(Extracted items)
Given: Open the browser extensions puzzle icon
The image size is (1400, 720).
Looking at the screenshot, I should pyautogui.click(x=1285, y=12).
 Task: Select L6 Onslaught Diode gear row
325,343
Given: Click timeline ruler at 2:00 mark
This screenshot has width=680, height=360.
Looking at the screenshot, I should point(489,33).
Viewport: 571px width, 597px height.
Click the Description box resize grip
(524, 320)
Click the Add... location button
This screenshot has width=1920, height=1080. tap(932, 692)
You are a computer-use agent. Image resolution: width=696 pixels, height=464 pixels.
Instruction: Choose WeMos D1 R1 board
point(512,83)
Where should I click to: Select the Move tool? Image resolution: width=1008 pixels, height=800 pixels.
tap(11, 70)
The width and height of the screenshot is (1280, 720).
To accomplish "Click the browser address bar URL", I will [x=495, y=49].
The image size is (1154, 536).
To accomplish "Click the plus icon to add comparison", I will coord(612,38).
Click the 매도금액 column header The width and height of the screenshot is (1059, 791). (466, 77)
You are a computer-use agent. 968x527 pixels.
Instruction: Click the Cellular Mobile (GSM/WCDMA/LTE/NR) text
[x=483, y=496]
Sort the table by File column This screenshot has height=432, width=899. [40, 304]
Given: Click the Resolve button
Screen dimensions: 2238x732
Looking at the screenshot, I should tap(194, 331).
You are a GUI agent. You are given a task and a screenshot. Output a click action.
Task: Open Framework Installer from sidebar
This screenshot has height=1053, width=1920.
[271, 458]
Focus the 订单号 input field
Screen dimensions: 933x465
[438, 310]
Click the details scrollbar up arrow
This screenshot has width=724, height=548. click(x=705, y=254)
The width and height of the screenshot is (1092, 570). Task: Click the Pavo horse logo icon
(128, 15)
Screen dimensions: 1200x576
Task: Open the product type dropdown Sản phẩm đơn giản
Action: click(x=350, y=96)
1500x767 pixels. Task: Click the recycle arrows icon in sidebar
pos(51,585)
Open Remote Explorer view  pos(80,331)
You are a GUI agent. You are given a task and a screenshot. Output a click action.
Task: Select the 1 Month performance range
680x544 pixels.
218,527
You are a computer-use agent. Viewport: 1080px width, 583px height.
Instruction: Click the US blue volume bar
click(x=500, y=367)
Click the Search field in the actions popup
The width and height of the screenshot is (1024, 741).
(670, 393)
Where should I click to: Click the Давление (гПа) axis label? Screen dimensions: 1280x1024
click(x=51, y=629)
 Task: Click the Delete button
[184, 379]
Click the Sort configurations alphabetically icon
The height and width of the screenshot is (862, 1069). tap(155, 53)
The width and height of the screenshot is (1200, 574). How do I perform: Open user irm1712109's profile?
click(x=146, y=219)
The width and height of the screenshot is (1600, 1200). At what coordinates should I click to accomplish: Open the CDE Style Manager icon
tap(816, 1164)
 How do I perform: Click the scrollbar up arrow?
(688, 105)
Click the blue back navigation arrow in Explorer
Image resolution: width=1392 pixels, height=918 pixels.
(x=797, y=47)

#### AIM OF THE TASK
Return all of the items above word for word, with no changes.

#### TASK RESULT
Given: Open the browser extensions puzzle icon
The image size is (1400, 720).
Looking at the screenshot, I should pyautogui.click(x=1285, y=12).
 Task: Select L6 Onslaught Diode gear row
325,343
Given: Click timeline ruler at 2:00 mark
This screenshot has width=680, height=360.
Looking at the screenshot, I should point(489,33).
Viewport: 571px width, 597px height.
Click the Description box resize grip
(524, 320)
Click the Add... location button
This screenshot has width=1920, height=1080. tap(932, 692)
You are a computer-use agent. Image resolution: width=696 pixels, height=464 pixels.
Instruction: Choose WeMos D1 R1 board
point(512,83)
Where should I click to: Select the Move tool? Image resolution: width=1008 pixels, height=800 pixels.
tap(11, 70)
The width and height of the screenshot is (1280, 720).
To accomplish "Click the browser address bar URL", I will [x=495, y=49].
The image size is (1154, 536).
To accomplish "Click the plus icon to add comparison", I will coord(612,38).
Click the 매도금액 column header The width and height of the screenshot is (1059, 791). (466, 77)
You are a computer-use agent. 968x527 pixels.
Instruction: Click the Cellular Mobile (GSM/WCDMA/LTE/NR) text
[x=483, y=496]
Sort the table by File column This screenshot has height=432, width=899. [40, 304]
Given: Click the Resolve button
Screen dimensions: 2238x732
Looking at the screenshot, I should tap(194, 331).
You are a GUI agent. You are given a task and a screenshot. Output a click action.
Task: Open Framework Installer from sidebar
This screenshot has height=1053, width=1920.
[271, 458]
Focus the 订单号 input field
Screen dimensions: 933x465
[438, 310]
Click the details scrollbar up arrow
This screenshot has width=724, height=548. click(x=705, y=254)
The width and height of the screenshot is (1092, 570). Task: Click the Pavo horse logo icon
(128, 15)
Screen dimensions: 1200x576
Task: Open the product type dropdown Sản phẩm đơn giản
Action: click(x=350, y=96)
1500x767 pixels. Task: Click the recycle arrows icon in sidebar
pos(51,585)
Open Remote Explorer view  pos(80,331)
You are a GUI agent. You are given a task and a screenshot. Output a click action.
Task: Select the 1 Month performance range
680x544 pixels.
218,527
You are a computer-use agent. Viewport: 1080px width, 583px height.
Instruction: Click the US blue volume bar
click(x=500, y=367)
Click the Search field in the actions popup
The width and height of the screenshot is (1024, 741).
(670, 393)
Where should I click to: Click the Давление (гПа) axis label? Screen dimensions: 1280x1024
click(x=51, y=629)
 Task: Click the Delete button
[184, 379]
Click the Sort configurations alphabetically icon
The height and width of the screenshot is (862, 1069). tap(155, 53)
The width and height of the screenshot is (1200, 574). How do I perform: Open user irm1712109's profile?
click(x=146, y=219)
The width and height of the screenshot is (1600, 1200). At what coordinates should I click to accomplish: Open the CDE Style Manager icon
tap(816, 1164)
 How do I perform: Click the scrollbar up arrow?
(688, 105)
Click the blue back navigation arrow in Explorer
Image resolution: width=1392 pixels, height=918 pixels.
(x=797, y=47)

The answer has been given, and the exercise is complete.